Une bonne douche nous fera le plus grand bien mais c’est sans compter les coupures d’électricité au Sri Lanka. Alors que je suis sous le pommeau, à poil donc, les cheveux entremêlés de shampooing, l’eau s’arrête. J’attends un peu mais rien ne se passe ! 😂

C’est Christophe qui trouve heureusement la solution. N’essayez pas de comprendre mais il fallait actionner un autre robinet pour que l’eau coule à nouveau dans la douche ! Ouf, je vais pouvoir me rincer ! Ahhh le voyage, que de péripéties ! ❤️

Notre deuxième journée à Ella est consacrée à la visite des plantations de thé. Pour cela, nous négocions un tuk-tuk pour la journée (3000 Rp), évitant ainsi de prendre le bus et le train. Au programme : Lipton seat, balade à pied dans les plantations de thé et visite de l’usine Lipton à Haputale.

Minute culture : Troisième producteur de thé au monde, après la Chine et l’Inde, le Sri Lanka doit la renommée de son thé à Sir Lipton. L’histoire remonte à la fin du XIXème siècle, lorsque que les Anglais durent trouver une culture alternative au café suite à la concurrence accrue du Brésil et une maladie qui terrassa tous les champs du pays. Jusqu’alors, ils importaient leur thé de Chine. Ils eurent donc l’idée de remplacer le café par le thé. Une culture qu’ils ont su commercialiser avec succès, notamment grâce à Thomas Lipton (de la fameuse marque de thé) qui décida de rendre le thé accessible à tous, même aux plus démunis.

Nous décidons de nous rendre en tuktuk en haut du Lipton Seat (une bonne heure de route depuis Ella) et de redescendre à pied, au milieu des plantations de thé (on vous conseille vivement cette version). Notre chauffeur ne comprend pas bien l’intérêt mais accepte de nous retrouver à l’usine de Lipton pour la visite.

Dominant à 360° des plantations de thé à perte de vue, ce point de vue était le préféré de Sir Lipton, celui même qui développa la culture du thé dans la région au point de le démocratiser dans le monde entier. On prend le temps de s’imprégner de la sérénité des lieux puis on entame notre descente au cœur des plantations de thé. Sur le chemin, nous avons la chance d’observer les « pluckers » à l’œuvre.

Ce travail de cueillette est réservé aux femmes tamoules, un peuple qui a subi de nombreuses répressions au Sri Lanka. Elles récoltent tous les jours plus de 20kg de feuilles de thé qu’elles remplissent dans des grands sacs portés sur le dos et maintenus par un bandeau frontal. Elles sont payées au poids de leur récolte quotidienne, donc autant vous dire qu’elles ne chôment pas ! Les contremaîtres, exclusivement des hommes, ne sont pas bien loin. L’inégalité est palpable. Car ce tableau, si photogénique soit-il, ne doit pas faire oublier la condition de ces femmes au travail pénible et au salaire extrêmement bas.

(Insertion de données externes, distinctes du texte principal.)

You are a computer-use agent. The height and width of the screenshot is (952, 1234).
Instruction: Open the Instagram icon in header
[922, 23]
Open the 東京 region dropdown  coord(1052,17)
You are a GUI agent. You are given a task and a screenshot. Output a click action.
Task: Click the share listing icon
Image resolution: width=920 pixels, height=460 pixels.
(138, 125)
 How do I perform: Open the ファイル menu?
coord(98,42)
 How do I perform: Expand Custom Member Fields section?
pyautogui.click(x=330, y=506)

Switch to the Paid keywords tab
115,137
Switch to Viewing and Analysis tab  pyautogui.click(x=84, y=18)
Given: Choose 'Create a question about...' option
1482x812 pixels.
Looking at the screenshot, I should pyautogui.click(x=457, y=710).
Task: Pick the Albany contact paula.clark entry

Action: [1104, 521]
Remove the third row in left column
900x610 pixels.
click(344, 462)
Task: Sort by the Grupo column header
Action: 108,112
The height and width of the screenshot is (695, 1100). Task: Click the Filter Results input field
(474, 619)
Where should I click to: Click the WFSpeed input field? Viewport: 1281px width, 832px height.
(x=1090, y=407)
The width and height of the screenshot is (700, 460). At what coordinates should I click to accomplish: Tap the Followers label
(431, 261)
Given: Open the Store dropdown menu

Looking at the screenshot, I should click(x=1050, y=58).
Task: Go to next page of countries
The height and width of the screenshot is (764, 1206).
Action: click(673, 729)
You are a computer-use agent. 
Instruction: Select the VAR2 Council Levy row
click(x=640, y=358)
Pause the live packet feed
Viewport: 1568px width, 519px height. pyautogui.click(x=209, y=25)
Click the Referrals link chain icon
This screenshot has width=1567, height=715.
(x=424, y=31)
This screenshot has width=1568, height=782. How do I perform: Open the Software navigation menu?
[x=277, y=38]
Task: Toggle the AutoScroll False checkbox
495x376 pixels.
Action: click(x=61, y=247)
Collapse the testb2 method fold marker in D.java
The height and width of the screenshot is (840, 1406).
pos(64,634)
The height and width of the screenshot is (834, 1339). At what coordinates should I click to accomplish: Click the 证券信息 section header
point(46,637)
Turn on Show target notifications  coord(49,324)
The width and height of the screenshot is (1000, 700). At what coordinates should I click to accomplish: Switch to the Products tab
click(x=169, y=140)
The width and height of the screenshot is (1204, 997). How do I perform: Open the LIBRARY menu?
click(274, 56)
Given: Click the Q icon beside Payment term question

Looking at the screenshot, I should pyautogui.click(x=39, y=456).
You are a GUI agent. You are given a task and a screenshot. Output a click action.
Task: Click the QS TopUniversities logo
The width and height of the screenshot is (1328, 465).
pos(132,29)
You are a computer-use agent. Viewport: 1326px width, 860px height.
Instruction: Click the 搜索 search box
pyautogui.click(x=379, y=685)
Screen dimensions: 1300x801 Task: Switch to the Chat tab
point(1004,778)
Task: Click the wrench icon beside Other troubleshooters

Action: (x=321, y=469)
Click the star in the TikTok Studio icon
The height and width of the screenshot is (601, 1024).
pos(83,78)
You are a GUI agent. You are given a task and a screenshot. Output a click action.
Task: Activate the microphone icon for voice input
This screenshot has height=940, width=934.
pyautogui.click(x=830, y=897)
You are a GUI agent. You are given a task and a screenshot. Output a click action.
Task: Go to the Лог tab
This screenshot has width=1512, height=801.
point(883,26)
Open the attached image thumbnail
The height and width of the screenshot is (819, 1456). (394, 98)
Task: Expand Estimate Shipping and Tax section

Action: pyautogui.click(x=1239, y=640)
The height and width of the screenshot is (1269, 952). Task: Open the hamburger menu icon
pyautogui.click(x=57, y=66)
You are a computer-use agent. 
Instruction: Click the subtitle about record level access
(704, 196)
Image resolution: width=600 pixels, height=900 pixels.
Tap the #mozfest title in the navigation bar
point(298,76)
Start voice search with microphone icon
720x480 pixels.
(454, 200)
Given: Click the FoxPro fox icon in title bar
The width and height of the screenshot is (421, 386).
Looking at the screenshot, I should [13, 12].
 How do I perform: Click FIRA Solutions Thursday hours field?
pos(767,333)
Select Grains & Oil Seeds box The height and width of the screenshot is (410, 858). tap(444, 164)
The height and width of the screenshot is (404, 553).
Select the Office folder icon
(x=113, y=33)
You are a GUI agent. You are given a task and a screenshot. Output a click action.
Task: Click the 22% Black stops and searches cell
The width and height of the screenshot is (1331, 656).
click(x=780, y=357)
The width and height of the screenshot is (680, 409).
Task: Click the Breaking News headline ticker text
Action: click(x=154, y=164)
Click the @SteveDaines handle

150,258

Les plantations s’étendant à perte de vue, c’est sublime ! Elles sont organisées en terrasse, tout comme les rizières en Asie, pour profiter du système d’irrigation.

Après plus d’une heure de descente, on arrive à l’usine Lipton de Dambatane. Pour 250 Rp/personne, on peut la visiter mais sans prendre de photos ! Elle fût la première de Thomas Lipton. Depuis 1890, elle reste en activité. C’est une véritable fourmilière qui ronronne aux sons des différentes machines qui sèchent, découpent et trient les feuilles de thé. Les effluves amères des feuilles de thé embaument l’atmosphère. À l’étage, de longues cuves les accueillent pour être fermentées, c’est ici que l’odeur nous imprègne totalement. Partout, des monticules de poudre de thé jalonnent le parcours. Les tris successifs donnent plusieurs qualités de thé qui seront consommés ici comme à l’autre bout du monde.

Après cette journée riche en découvertes, nous rentrons sur Ella pour notre dernière soirée. Ces moments au cœur des plantations de thé resteront gravés dans nos esprits tant par la beauté des paysages que par l’histoire de cette boisson si communément consommée.

À la rencontre des éléphants du Sri Lanka

Après 3 jours sur les hauteurs du pays, nous changeons de décor en nous dirigeant vers le sud pour un safari d’éléphants ! N’ayant pas d’infos précises concernant les horaires de transport, on décide de se lever tôt pour attraper un bus qui pourrait nous rapprocher de notre prochaine étape : Uda Wallawe.

Coup de bol, un bus passe dans les prochaines minutes, juste le temps de commander un « roti » banane/chocolat, sorte de wrap Sri lankais. Un délice ! 😋

Le bus nous dépose à Wellawaya. De là, nous enchaînons avec un autre bus jusqu’à Uda Wallawe.

Ne sachant pas l’heure de notre arrivée, nous n’avons rien réservé à l’avance. Mais rapidement le gérant de notre hostel nous propose de faire le safari avec lui, accompagnés de 2 autres couples. Nous avions vu de bons commentaires sur leur safari (c’est aussi pour ça qu’on est passé par cet hôtel), nous sautons donc sur l’occasion ! Pour 4400 Rp/personne, nous partons pour plus de 4 heures de safari à la rencontre des éléphants sri lankais ! 😊

À 16h, nous montons dans le Jeep et faisons connaissance avec nos compagnons de safari. Nous ne sommes pas tous seuls sur ce créneau, les voitures se suivent le long de la route mais une fois dans le parc, elles se répartissent bien et on ne se sent pas gênés par la foule. Rapidement, le chauffeur-guide s’arrête au niveau d’une famille d’éléphants. Ils sont plusieurs, parents et bébés, à mastiquer de l’herbe.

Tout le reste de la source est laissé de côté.